**Assignment 1**
According to the research description below, why is smFRET ideal for detecting conformational changes of a protein, RNA or DNA?
**Assignment 2**
Render into Spanish this sentence from the research description below: "Cells respond to environmental cues by controlling protein translation dynamically."
**Assignment 3**
Return verbatim the passage of the research description below that begins at the words "SiMPull is a" and stops after the words "for cell/tissue/liquid diagnosis.".

**Document excerpt**
########################################
See Nobel Prize in Chemistry 2014.

In our lab, we seek to develop novel super-resolution imaging methods including both STED and PALM/STORM. We have developed a novel method called ‘background-free STED’ to overcome one of the major bottleneck of STED imaging: the background noise. Moreover, we are looking for various collaborative researches that can adopt super-resolved investigation of cellular processes. 

Single-molecule biophysics: smFRET, SiMPull, smFISH

Conventional methods to study living systems does not reflect the heterogeneity nor does reveal molecular dynamics. Single-molecule biophysical techniques, including single-molecule fluorescence resonance energy transfer (smFRET), single-molecule pull-down (SiMPull), and single-molecule fluorescence in situ hybridization (smFISH), are very powerful tool to overcome these limitations. By studying individual single-molecules, genuine molecular dynamic details can be unveiled that are not averaged out by taking an ensemble measurement of multiple heterogeneous molecules. 

smFRET is a technique that can measure the nanometric distance between two fluorophores by using resonance energy transfer that is very sensitive to (typically) 1-10 nm range. This distance range makes smFRET ideal for detecting conformational changes of a protein, RNA or DNA as well as studying receptor-ligand binding because the size of typical proteins fall into this scale. 

SiMPull is a single-molecule version of immunoprecipitation. By using surface immobilized antibodies, one can pull-down indivisual proteins or individual protein complexes to study the stoichiometry or interaction between proteins inside the cell. SiMPull has the potential to be used as a new method for cell/tissue/liquid diagnosis.

smFISH, combined with novel amplification methods, enables observation of single mRNAs and regulatory RNAs (such as long non-coding RNAs and micro RNAs). Therefore, one can study individual behaviors of RNAs and their heterogeneity by using smFISH.

Our lab aims to take advantage of single-molecule biophysical techniques including smFRET, SiMPull, smFISH to study diverse complex living systems such as regulatory RNA - target RNA interaction, LLPS, and protein ubiquitination and degradation. Also, we aim to develop state-of-the-art single-molecule methods.

Imaging translation dynamics

Cells respond to environmental cues by controlling protein translation dynamically. Single-molecule fluorescence in situ hybridization (smFISH) is the method of choice to locate individual mRNAs in fixed cells. In the fixed sample, an array of fluorophore-tagged oligodeoxynucleotides is introduced to be specifically hybridized with an mRNA of interest. Simultaneous detection of multiple mRNAs has been demonstrated with barcoding mRNA with different colors (multiplexed smFISH). 

Although smFISH offers wealth of information within fixed-cell sample, imaging mRNAs in live cells can give information on the regulation of gene expression by imaging mRNAs and translations in real time. Individual mRNA molecules can be visualized in live cells by probe hybridization or by engineering mRNA itself. Molecular beacons are probes that target endogenous transcript and reduces background by turning on fluorescence after target hybridization. By engineering mRNAs to incorporate, for example, MS2 stem loops and using MS2 coat protein (MCP), single-molecule tracking of mRNAs is possible. 

Also, it is possible to observe single mRNA translation events by visualizing nascent peptides produced by single mRNA tagged with MS2/PP7 systems. To visualize the translation site (TLS) the Suntag system, which allows single-molecule readout of translation by producing mature fluorescent proteins, are used. This SunTag can be multimerized to enhance the fluorescent signal. Also after the target encoding regin, the auxin-induced degron (AID) is fused to remove the peptide after being fully translated.

Our lab aims to study real-time translation events in live cells to understand how protein abundance is regulated upon different environmental changes. Also, we seek to study transcription initiation, transcription elongation and cotranscriptional processing with combination of the methods described above.
########################################
[Pixel coordinate grounding data]
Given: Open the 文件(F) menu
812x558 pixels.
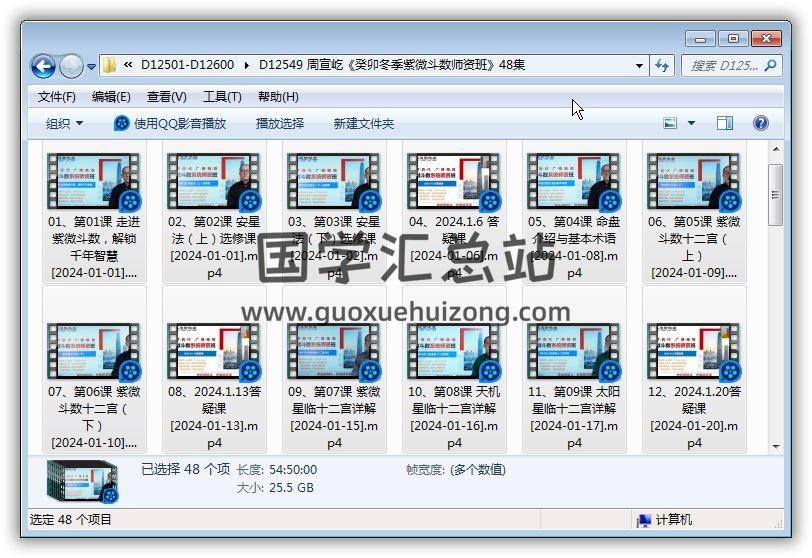Looking at the screenshot, I should (x=57, y=97).
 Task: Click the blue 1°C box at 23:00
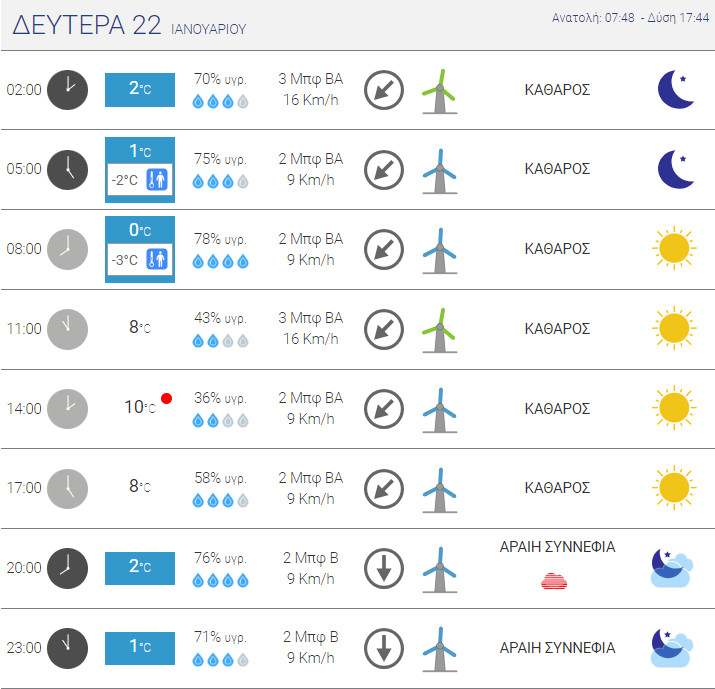pos(140,647)
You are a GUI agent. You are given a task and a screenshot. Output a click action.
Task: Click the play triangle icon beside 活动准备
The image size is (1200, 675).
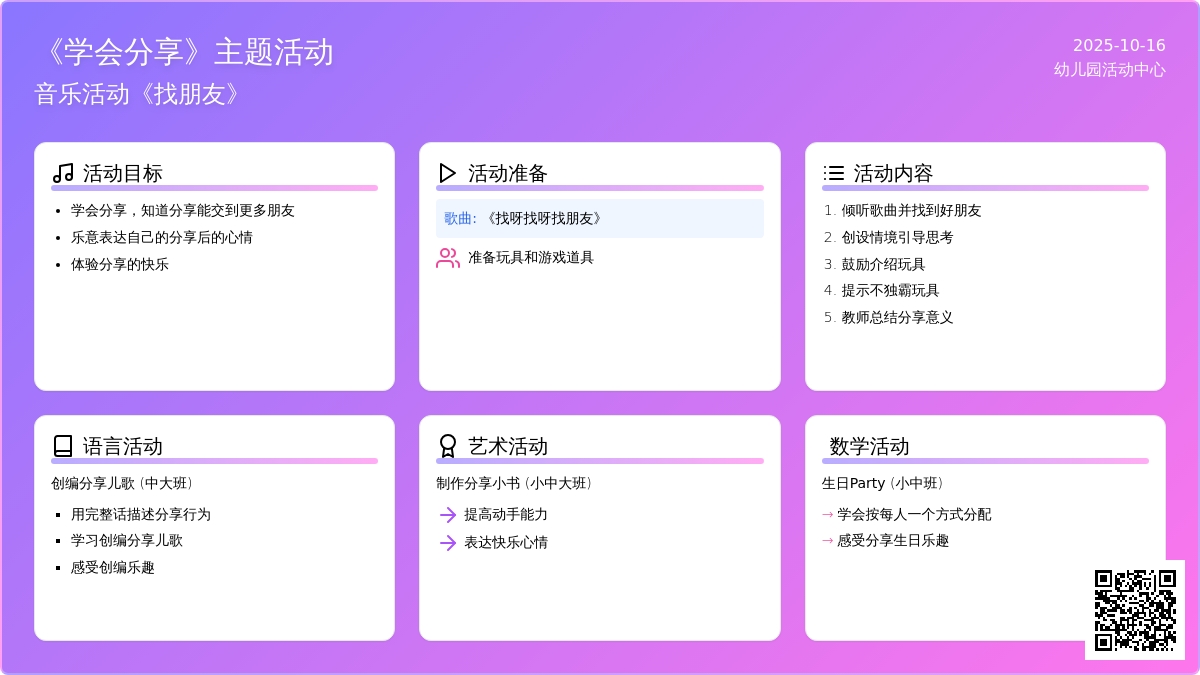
########################################
**Problem solution 1**
smFRET uses resonance energy transfer, which is very sensitive to distances of typically 1–10 nm. Typical proteins fall into this size scale, which makes the technique ideal for detecting such conformational changes.

**Problem solution 2**
Las células responden a las señales del entorno controlando dinámicamente la traducción de proteínas.

**Problem solution 3**
SiMPull is a single-molecule version of immunoprecipitation. By using surface immobilized antibodies, one can pull-down indivisual proteins or individual protein complexes to study the stoichiometry or interaction between proteins inside the cell. SiMPull has the potential to be used as a new method for cell/tissue/liquid diagnosis.